In reference to CRD's To Drive the Cold Winter Away featuring St. George's Canzona under the direction of John Sothcott, a little background might not hurt. There were basically three generations of the early music revivalists in the twentieth century. The first generation, beginning about 1920 or so, revived the music, but by and large didn't have the instruments to play it on apart from the recorder family, harpsichord, and some lutes; certain revivalists, such as Andrès Segovia, were even a little arrogant about playing old music on modern instruments, citing inherent limitations and perceived inferiority about them. The second generation, which emerged in the 1950s, finally had the instruments, but was unsure about how to be combined and how best to utilize them to fit the music, so that period is typified by a lot of arranging and adaptation of old music, not to mention borrowing from sometimes anachronistic folk sources. The third generation, which emerged in the 1980s, was informed by solid musicological scholarship, mastery of the instruments, and armed with a number of established strategies toward realizing old music, although they are limited to some extent by dogmatic concepts and a desire to correct what they feel are injustices to text and other excesses caused by the second generation.

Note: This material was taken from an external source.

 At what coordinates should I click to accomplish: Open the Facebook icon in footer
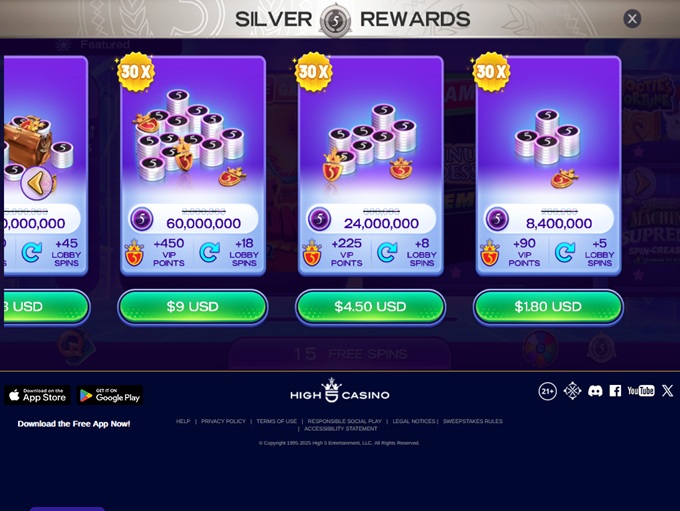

St. George's Canzona, led by ex-Musica Reservata recorder player John Sothcott, solidly belonged to the second generation and emerged around 1970, late within its historic compass. The classic holiday album To Drive the Cold Winter Away was made in 1975 and embodies virtually everything third-generation auditors cannot stand about the second; everything is arranged, often with instruments not belonging to the same period playing together. The program is organized into five segments, each having a distinct theme such as "A Medieval Holiday," with a general grouping of pieces given the theme, but with a wide historical focus; sources from the fifteenth century rubbing shoulders with those of the twelfth. Be that as it may, To Drive the Cold Winter Away is irresistible and fun; it celebrates a world of chattering crumhorn choirs, palpitating and clanging percussion that some experts state didn't exist in Medieval Europe, a tambourine happy clattering away while a renaissance viol consort drones somewhere off in the distance. And it's all absolutely delightful, energetic, and will serve to make one's Christmas a good deal merrier than many commercially intended popular Christmas albums. A standout element is Rosemary Harrison's low-key, cheerful singing; moreover, some third-generation early music groups, such as La Reverdie and Dufay Collective, certainly gleaned a measure of inspiration from the sheer love of music-making and entertainment value of groups such as St. George's Canzona, so there is some forward relevance to this disc and its style. If there is any compromise at all to To Drive the Cold Winter Away, it is merely the LP-conceived dimensions of the program; as the extraordinary instrumental jam on "Here we come a-wassailing" fades out, one might think "would it have hurt us to have 20 or more seconds of that?"
If one is an early music purist, St. George's Canzona and CRD's To Drive the Cold Winter Away might seem sacrilegious, but to the rest, its effervescent joy and distinct personality may seem like manna from heaven.